Purpose of the Study:

  • To introduce a novel iterative optimization method for generating high-fidelity coil sensitivity profiles in pMRI.
  • To compare the performance of the proposed method against traditional polynomial fitting techniques.
  • To demonstrate the impact of improved sensitivity maps on SENSE reconstruction quality.

Main Methods:

  • Developed an iterative optimization algorithm to determine coil sensitivity profiles.
  • Defined the optimization cost function based on the difference between raw and desired profiles.
  • Utilized low-frequency electromagnetic and reciprocity theories to govern the minimization process.
  • Compared the method's performance against polynomial fitting across various noise levels.

Main Results:

  • The novel method generated sensitivity profiles with noise amplitudes an order of magnitude lower than polynomial fitting.
  • Sensitivity maps produced by the new method led to SENSE reconstructions with significantly fewer image artifacts.
  • The iterative optimization approach demonstrated superior fidelity and robustness to noise.

Conclusions:

  • The proposed iterative optimization method offers a significant advancement in sensitivity mapping for pMRI.
  • High-fidelity sensitivity maps are essential for reducing artifacts in SENSE reconstructions.
  • This technique has potential applications in both receive and transmit MRI (e.g., Transmit SENSE).

DATASET ENTRIES>
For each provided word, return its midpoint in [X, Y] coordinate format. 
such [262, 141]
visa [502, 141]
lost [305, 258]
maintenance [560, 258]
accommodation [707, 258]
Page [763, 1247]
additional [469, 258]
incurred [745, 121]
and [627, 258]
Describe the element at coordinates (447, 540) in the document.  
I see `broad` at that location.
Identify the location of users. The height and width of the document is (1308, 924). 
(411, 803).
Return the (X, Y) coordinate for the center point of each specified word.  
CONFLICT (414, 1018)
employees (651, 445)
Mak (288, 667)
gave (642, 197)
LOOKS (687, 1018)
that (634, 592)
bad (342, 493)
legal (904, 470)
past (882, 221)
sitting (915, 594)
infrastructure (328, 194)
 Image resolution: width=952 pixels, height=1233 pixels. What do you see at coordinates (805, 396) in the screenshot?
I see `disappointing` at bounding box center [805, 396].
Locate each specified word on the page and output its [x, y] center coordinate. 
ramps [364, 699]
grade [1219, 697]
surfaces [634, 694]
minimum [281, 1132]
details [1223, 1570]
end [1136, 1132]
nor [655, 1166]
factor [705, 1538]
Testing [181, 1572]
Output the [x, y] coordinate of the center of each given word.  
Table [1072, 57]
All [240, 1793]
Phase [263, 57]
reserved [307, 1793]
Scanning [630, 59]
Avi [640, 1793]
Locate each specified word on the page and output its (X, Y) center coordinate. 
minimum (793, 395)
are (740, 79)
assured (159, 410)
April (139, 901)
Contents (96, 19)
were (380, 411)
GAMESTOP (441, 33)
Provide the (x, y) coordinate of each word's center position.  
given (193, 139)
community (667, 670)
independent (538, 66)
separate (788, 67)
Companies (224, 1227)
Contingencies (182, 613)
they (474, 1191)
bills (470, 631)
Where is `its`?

TASK DIRECTIONS> Using the study summary on coil sensitivity mapping, decide whether each statement agrees with it, answering yes or no and quoting the deciding words. 1. The cost function rests on the difference between raw and desired profiles. 2. The new method's profiles had noise amplitudes about half those of polynomial fitting. 3. The technique's possible applications are limited to receive MRI. The records have no connection to the study summary.

OUTPUT OF THE TASK>
1. Yes: "Defined the optimization cost function based on the difference between raw and desired profiles."
2. No: "noise amplitudes an order of magnitude lower than polynomial fitting"
3. No: "potential applications in both receive and transmit MRI (e.g., Transmit SENSE)"